> **GIVEN TEXT**:
------------------------------------

Why are there space constraints?

Why doesn't the installer or `bsdilabel` just install /boot/boot? Why do you have three different files in the /boot directory (ex: /boot/boot, /boot/boot1 and /boot/boot2).

I'm not even concerned with /boot/boot0 in this question. That's a whole 'nother subject.

PS: Is the /boot/boot file just an *image* that contains /boot/boot1 and /boot/boot2? Is that what this file is?

I'm confused. Can somebody put it in layman's terms for me so that I can understand it?


----------



## wblock@ (Mar 4, 2014)

Sergio Andrés Gómez del Real contributed vastly more detail about this for the Architecture Handbook: http://www.freebsd.org/doc/en_US.ISO8859-1/books/arch-handbook/boot.html.

Well, that's not layman's terms, but it does tell what is going on with those files.


----------



## Niatross (Mar 4, 2014)

...so (from what I read), its all about boot1 fitting in the first sector (512 bytes) of the MBR partition (AKA: slice). The FreeBSD installer or `bsdlabel` takes the /boot/boot1 and concatenates it with the /boot/boot2 file and installs the result (AKA: /boot/boot) to the beginning of the MBR partition (AKA: slice).

------------------------------------

(Items from a data source)
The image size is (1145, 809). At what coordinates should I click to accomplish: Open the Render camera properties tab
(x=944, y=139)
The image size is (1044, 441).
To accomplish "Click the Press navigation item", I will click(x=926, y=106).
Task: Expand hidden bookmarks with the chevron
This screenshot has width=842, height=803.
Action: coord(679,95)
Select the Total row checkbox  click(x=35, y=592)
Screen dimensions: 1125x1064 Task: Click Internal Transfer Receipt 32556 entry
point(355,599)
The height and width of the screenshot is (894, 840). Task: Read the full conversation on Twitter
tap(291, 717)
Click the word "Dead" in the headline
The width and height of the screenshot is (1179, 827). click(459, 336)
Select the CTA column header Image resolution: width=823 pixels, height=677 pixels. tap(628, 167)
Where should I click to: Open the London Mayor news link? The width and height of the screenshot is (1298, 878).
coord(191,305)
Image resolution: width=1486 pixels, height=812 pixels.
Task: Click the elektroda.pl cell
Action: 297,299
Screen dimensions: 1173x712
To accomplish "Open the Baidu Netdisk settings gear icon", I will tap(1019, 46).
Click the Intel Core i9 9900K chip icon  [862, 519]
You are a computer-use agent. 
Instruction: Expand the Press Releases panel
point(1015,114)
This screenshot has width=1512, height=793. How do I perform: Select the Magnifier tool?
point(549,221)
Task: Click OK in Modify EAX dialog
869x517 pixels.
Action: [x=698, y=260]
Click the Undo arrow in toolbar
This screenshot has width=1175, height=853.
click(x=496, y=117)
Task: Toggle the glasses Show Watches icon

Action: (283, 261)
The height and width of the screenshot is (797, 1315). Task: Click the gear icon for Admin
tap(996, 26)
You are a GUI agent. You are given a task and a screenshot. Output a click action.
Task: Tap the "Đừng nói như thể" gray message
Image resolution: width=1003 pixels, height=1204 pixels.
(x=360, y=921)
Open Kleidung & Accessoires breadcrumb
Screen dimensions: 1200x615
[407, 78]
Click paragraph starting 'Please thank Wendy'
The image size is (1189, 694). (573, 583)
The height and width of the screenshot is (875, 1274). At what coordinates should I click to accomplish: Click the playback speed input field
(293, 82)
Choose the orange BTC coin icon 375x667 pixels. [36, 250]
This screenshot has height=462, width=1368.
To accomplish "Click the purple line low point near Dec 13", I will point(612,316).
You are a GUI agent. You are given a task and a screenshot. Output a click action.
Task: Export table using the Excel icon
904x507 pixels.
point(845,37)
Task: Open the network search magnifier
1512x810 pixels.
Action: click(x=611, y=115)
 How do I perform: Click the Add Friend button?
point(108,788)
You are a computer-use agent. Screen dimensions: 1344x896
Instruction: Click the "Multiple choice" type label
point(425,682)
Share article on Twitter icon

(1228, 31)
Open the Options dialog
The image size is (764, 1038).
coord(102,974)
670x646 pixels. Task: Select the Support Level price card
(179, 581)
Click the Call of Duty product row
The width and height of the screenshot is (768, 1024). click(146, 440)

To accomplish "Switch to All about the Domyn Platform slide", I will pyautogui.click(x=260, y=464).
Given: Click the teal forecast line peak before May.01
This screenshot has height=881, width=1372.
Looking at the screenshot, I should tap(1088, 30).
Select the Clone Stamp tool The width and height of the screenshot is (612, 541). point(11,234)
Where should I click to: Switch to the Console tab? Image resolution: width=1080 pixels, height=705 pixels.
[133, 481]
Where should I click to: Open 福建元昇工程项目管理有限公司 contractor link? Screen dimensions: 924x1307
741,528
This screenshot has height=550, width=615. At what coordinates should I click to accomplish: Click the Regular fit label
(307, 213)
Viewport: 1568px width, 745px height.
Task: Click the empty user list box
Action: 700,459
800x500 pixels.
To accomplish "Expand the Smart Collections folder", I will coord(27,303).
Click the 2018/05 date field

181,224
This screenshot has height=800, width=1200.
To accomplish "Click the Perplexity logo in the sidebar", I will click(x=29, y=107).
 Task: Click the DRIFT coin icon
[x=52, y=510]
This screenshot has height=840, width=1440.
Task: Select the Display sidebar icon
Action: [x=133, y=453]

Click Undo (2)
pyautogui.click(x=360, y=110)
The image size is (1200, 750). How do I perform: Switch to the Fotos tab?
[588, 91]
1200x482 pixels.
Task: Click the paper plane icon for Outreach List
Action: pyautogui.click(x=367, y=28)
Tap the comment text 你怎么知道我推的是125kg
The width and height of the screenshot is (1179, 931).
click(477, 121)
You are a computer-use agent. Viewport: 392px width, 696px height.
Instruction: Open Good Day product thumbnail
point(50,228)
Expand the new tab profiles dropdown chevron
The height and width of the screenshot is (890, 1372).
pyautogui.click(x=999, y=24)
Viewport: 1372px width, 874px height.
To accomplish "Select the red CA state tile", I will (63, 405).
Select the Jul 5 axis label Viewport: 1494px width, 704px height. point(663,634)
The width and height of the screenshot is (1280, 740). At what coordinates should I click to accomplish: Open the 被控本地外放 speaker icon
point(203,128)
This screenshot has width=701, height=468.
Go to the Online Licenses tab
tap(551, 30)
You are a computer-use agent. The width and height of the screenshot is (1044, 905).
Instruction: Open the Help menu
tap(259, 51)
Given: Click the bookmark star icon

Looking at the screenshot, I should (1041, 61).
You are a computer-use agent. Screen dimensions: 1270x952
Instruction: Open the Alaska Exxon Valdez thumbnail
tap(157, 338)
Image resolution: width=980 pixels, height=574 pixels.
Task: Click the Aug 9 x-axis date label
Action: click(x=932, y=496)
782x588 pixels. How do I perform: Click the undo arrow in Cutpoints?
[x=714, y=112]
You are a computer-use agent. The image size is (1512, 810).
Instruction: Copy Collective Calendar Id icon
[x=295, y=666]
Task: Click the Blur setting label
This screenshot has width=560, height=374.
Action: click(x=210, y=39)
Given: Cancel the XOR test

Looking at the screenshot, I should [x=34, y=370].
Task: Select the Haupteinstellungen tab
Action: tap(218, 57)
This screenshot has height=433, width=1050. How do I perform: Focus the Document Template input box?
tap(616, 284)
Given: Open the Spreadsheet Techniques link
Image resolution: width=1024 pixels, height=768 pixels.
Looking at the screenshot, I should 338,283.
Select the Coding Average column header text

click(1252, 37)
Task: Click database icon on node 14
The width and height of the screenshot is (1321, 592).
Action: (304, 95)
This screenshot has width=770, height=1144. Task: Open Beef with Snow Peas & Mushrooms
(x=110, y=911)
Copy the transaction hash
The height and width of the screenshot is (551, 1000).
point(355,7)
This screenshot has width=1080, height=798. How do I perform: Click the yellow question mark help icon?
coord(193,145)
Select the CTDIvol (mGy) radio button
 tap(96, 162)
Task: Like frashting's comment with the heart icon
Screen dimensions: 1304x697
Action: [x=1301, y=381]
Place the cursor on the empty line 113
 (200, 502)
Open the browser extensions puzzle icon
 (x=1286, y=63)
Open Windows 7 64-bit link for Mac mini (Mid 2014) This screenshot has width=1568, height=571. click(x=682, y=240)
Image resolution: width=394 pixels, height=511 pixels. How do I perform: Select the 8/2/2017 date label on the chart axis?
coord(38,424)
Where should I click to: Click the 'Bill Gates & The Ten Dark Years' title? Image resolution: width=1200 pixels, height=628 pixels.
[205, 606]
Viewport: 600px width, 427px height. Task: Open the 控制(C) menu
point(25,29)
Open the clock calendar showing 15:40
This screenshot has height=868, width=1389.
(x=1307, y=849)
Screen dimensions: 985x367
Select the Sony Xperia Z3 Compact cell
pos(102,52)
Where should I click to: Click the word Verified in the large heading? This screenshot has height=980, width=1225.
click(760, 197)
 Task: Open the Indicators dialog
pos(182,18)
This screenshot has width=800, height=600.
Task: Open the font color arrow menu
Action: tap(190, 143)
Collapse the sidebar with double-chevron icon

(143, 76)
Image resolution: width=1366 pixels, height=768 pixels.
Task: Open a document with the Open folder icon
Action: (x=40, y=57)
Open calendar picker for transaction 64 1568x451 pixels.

------------------------------------

> **TASK INSTRUCTIONS**:
1. In the forum thread about FreeBSD boot files, transcribe the passage starting at "## wblock@ (Mar" and ending at "beginning of the MBR partition (AKA: slice).".
2. According to the forum thread about FreeBSD boot files, which two files does the installer or `bsdlabel` concatenate to produce /boot/boot?

> **COMPLETE ANSWERS**:
1.
## wblock@ (Mar 4, 2014)

Sergio Andrés Gómez del Real contributed vastly more detail about this for the Architecture Handbook: http://www.freebsd.org/doc/en_US.ISO8859-1/books/arch-handbook/boot.html.

Well, that's not layman's terms, but it does tell what is going on with those files.


----------



## Niatross (Mar 4, 2014)

...so (from what I read), its all about boot1 fitting in the first sector (512 bytes) of the MBR partition (AKA: slice). The FreeBSD installer or `bsdlabel` takes the /boot/boot1 and concatenates it with the /boot/boot2 file and installs the result (AKA: /boot/boot) to the beginning of the MBR partition (AKA: slice).

2. /boot/boot1 and /boot/boot2